EXERCISE BRIEF -
Nothing but the lines from the one with "Image resolution: width=1568" through the end of the material should be retyped, word for word and without pictures.

· · · ·

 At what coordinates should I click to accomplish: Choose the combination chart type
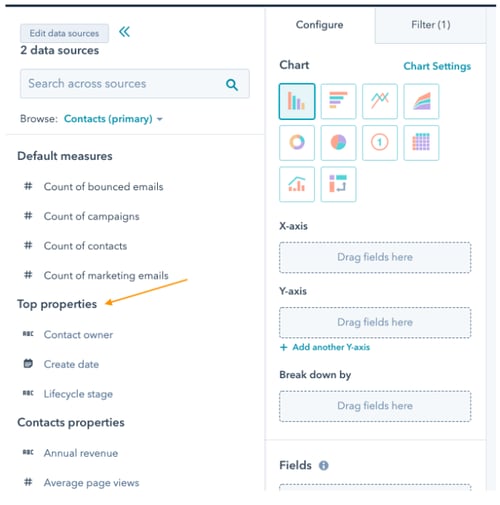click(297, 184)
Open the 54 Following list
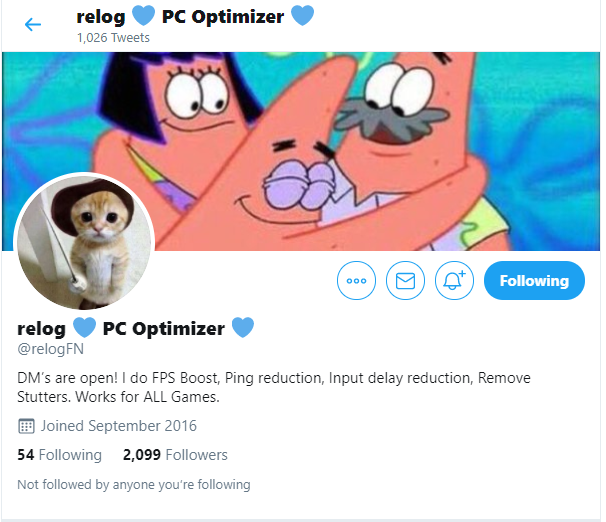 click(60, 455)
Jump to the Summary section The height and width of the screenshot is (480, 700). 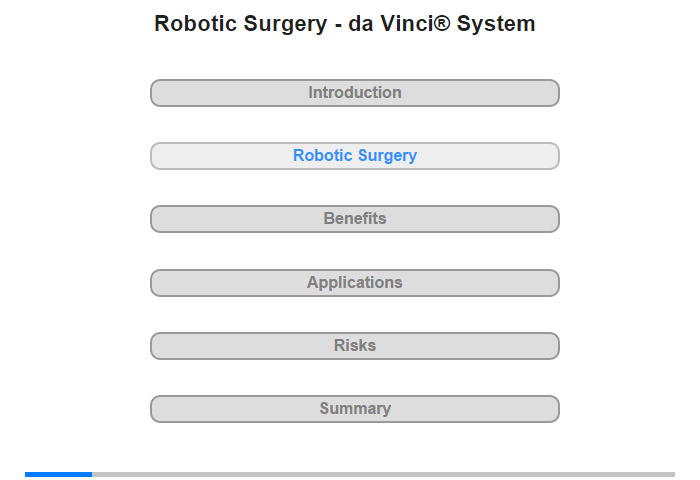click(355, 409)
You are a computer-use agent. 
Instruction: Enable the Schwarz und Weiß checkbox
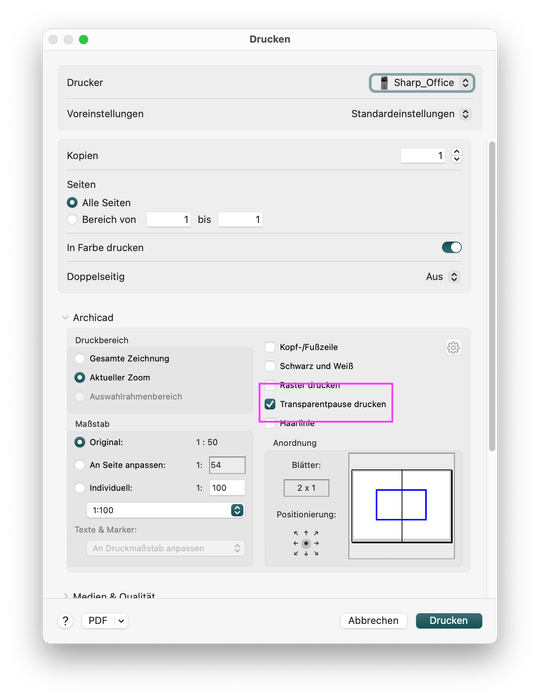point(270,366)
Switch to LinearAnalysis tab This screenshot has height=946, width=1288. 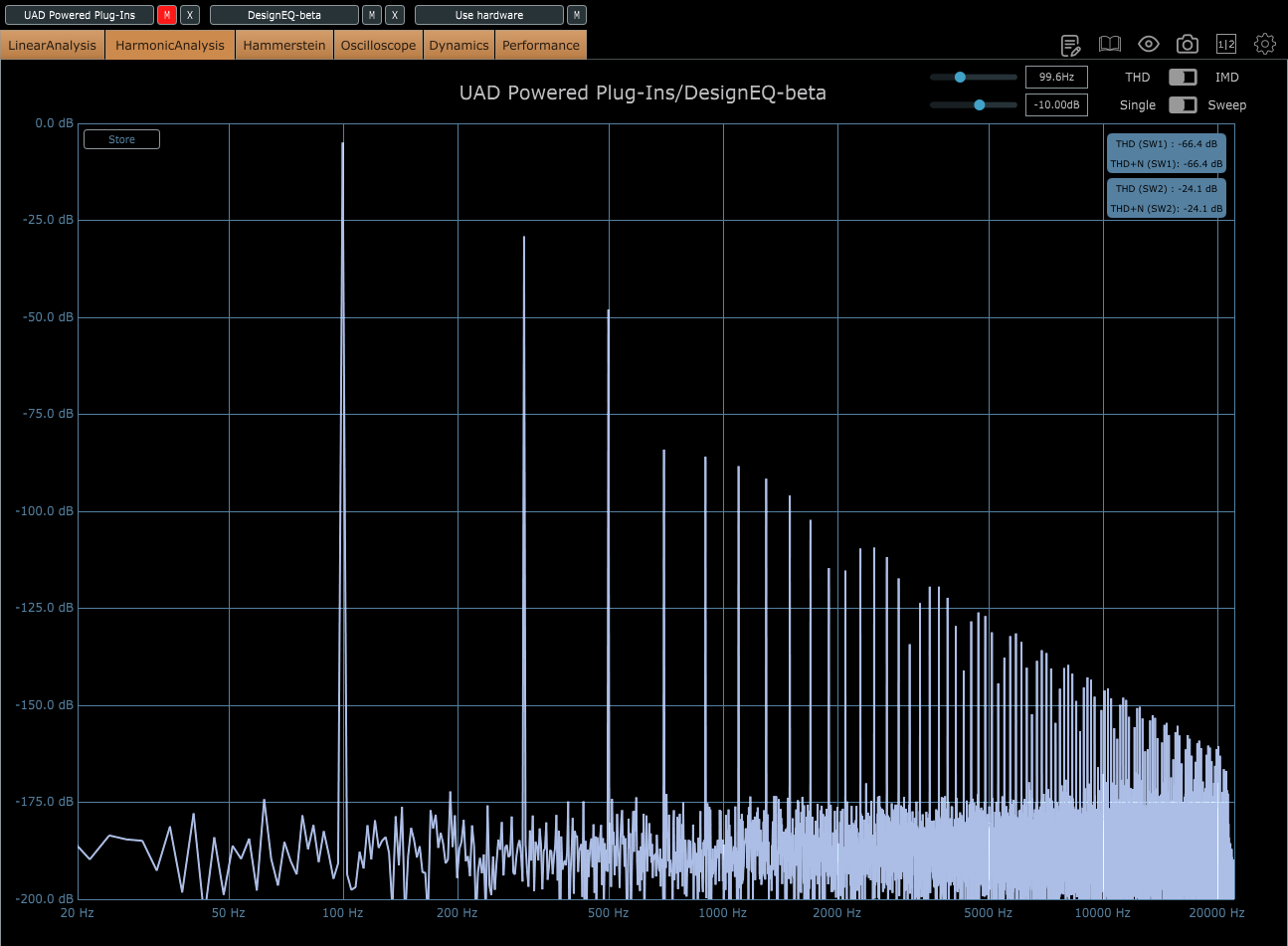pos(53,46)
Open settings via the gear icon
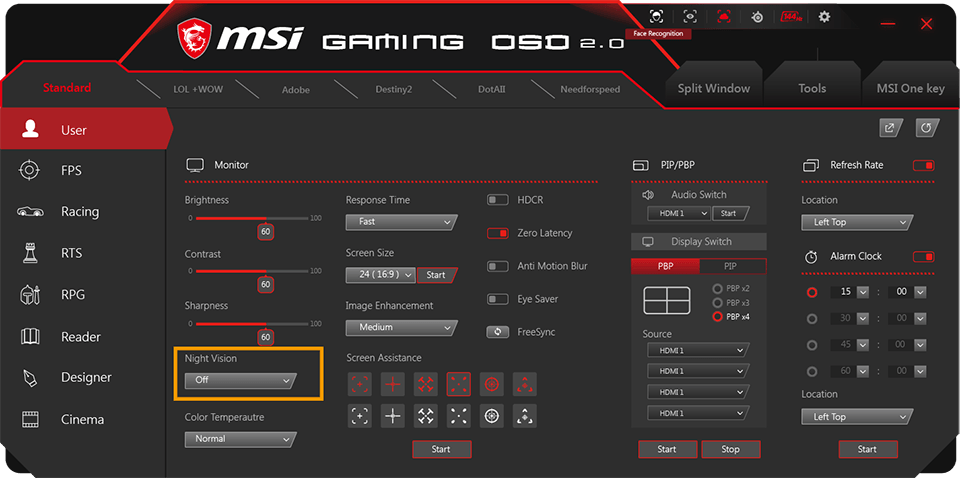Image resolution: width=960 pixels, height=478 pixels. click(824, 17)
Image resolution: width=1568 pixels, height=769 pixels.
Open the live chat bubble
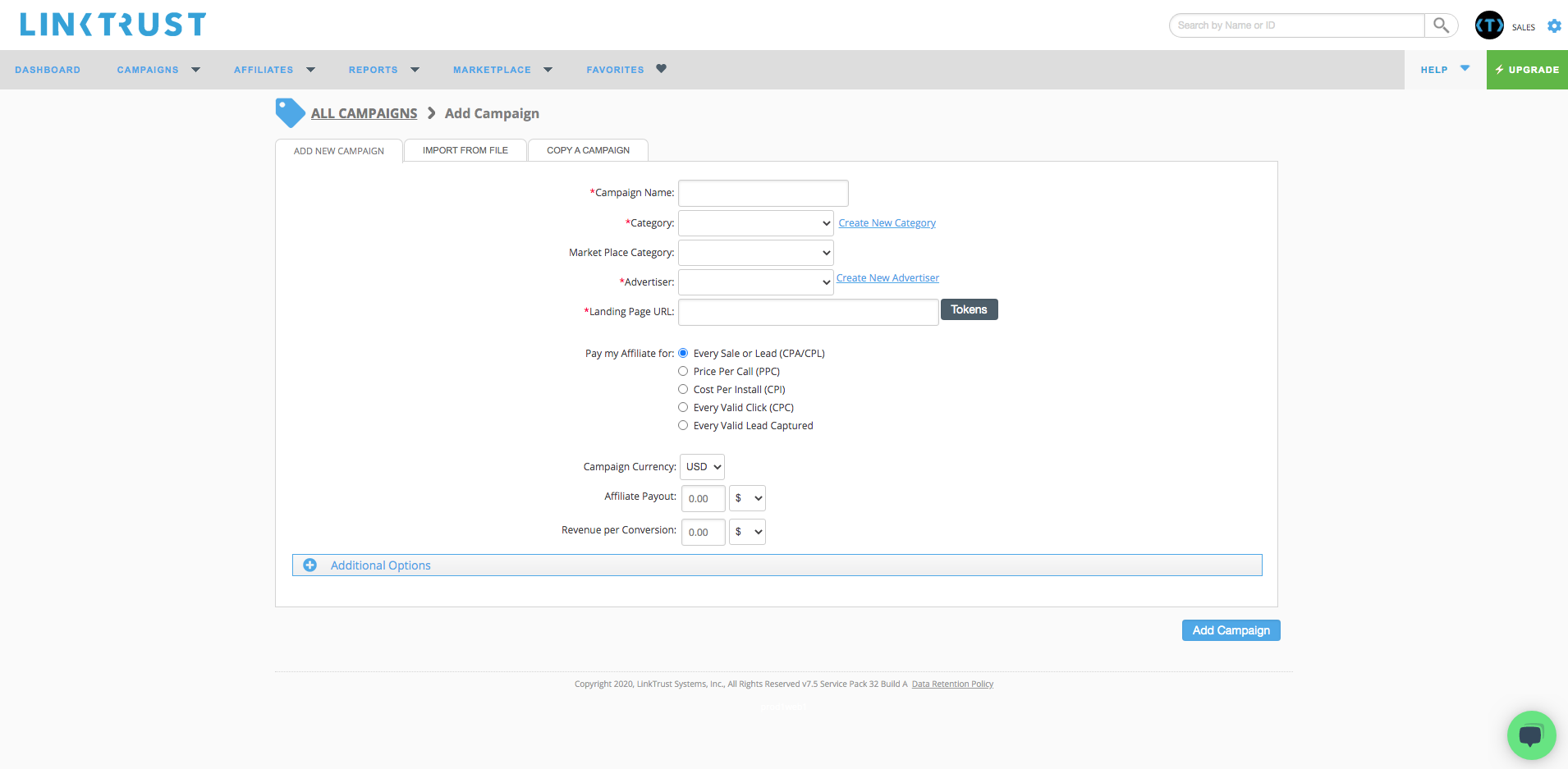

· · · ·

REPLY -
Image resolution: width=1568 pixels, height=769 pixels.
Open the live chat bubble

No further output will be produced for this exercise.